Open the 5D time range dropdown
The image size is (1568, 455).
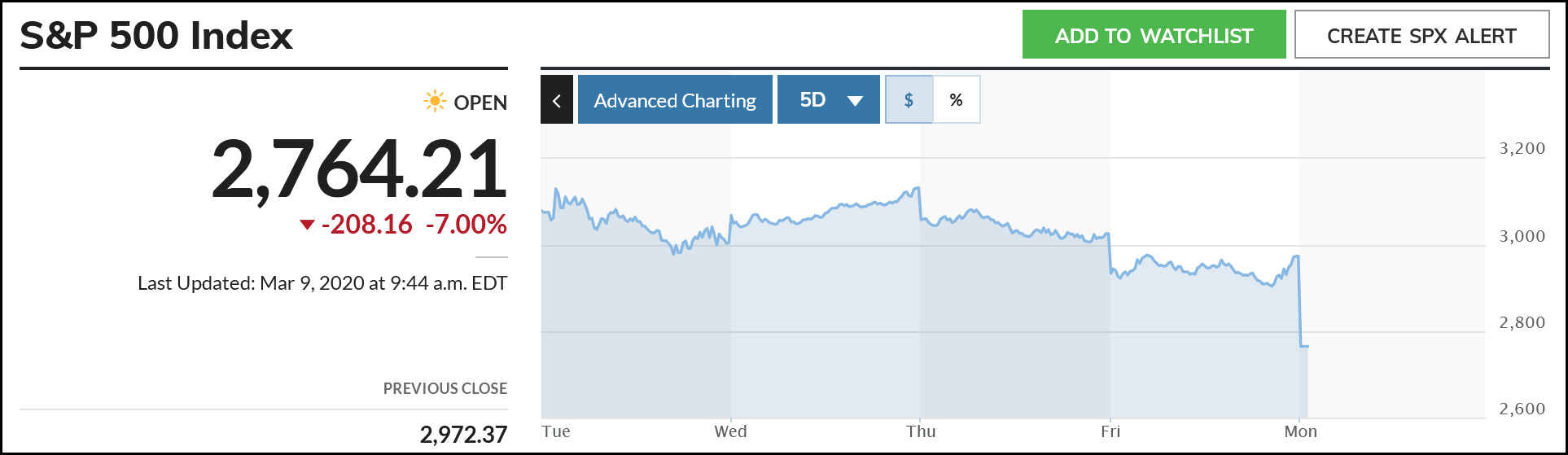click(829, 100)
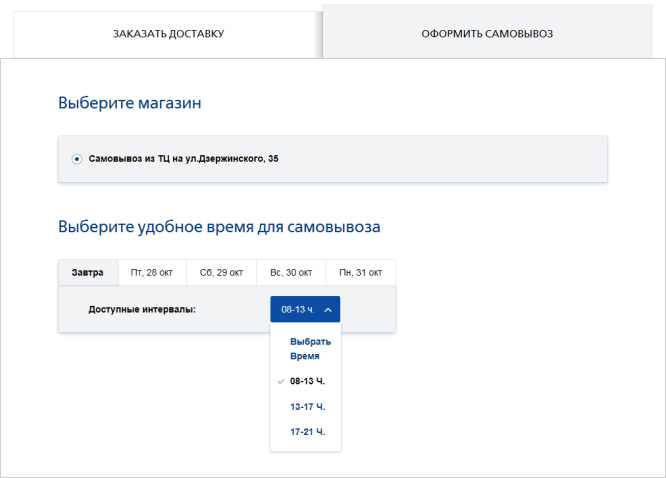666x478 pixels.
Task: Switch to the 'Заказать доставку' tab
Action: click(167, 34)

----

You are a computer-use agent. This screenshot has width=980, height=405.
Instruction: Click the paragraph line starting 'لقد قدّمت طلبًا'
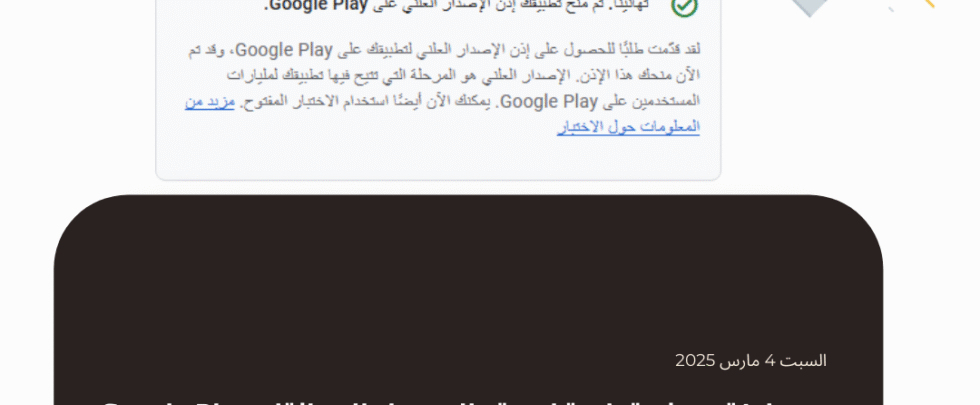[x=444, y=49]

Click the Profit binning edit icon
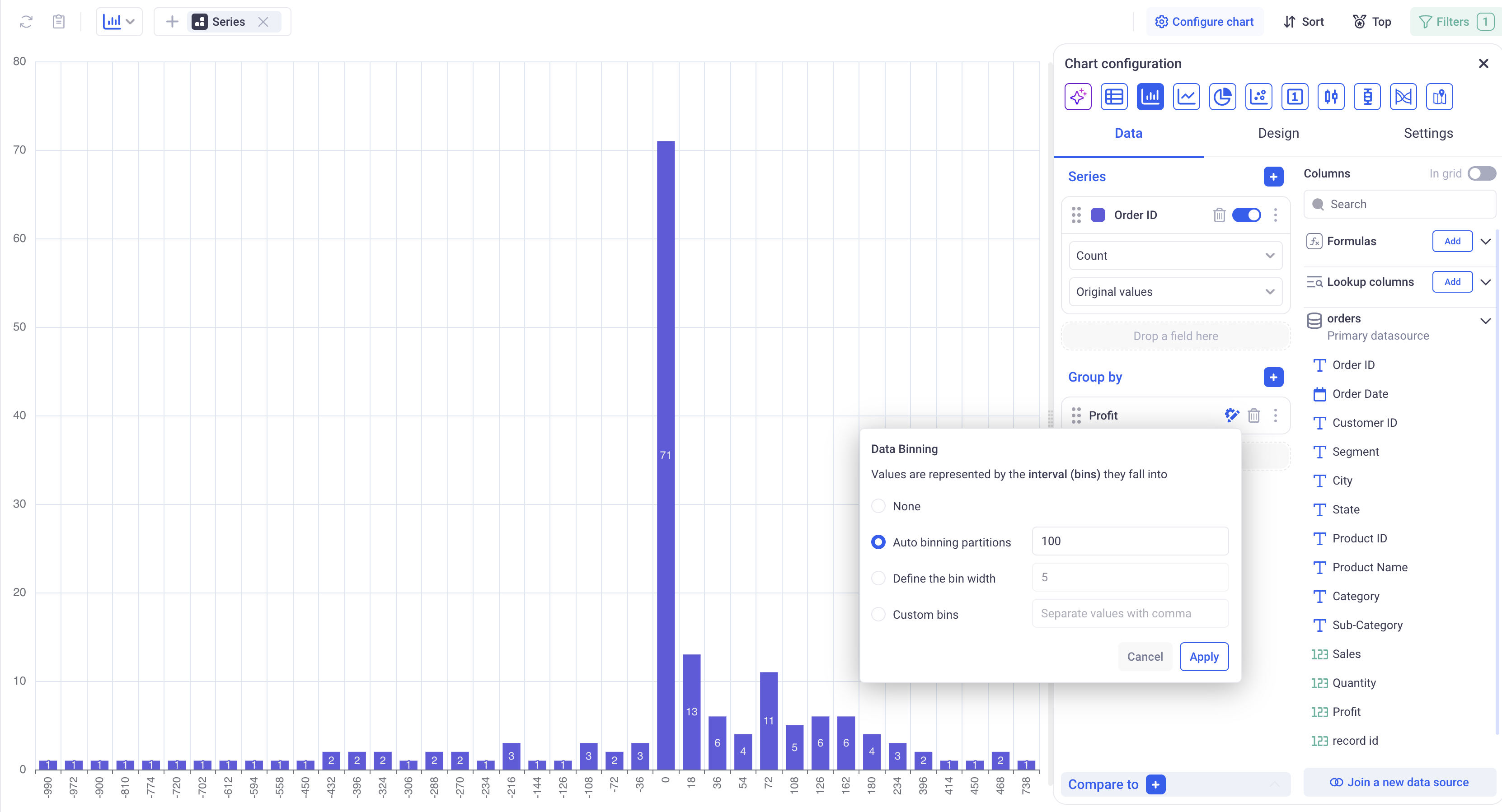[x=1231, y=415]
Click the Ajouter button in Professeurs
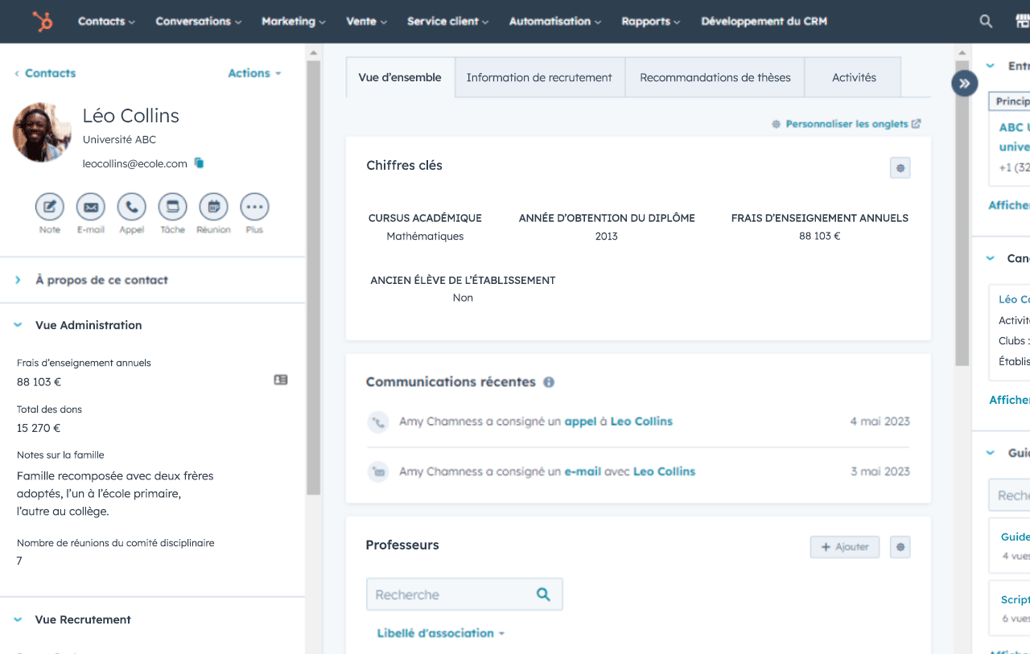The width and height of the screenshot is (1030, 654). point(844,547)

----

■ Given task
Recast the rows as a numbered list with blank lines omitted, beginning at the line that contains "Open the 5D time range dropdown" and stopping after the line that contains "Action: click(167, 34)". Leave the pictures out of your answer.

■ Solution to this exercise
1. Open the 5D time range dropdown
2. The image size is (1568, 455).
3. click(829, 100)
4. 666x478 pixels.
5. Task: Switch to the 'Заказать доставку' tab
6. Action: click(167, 34)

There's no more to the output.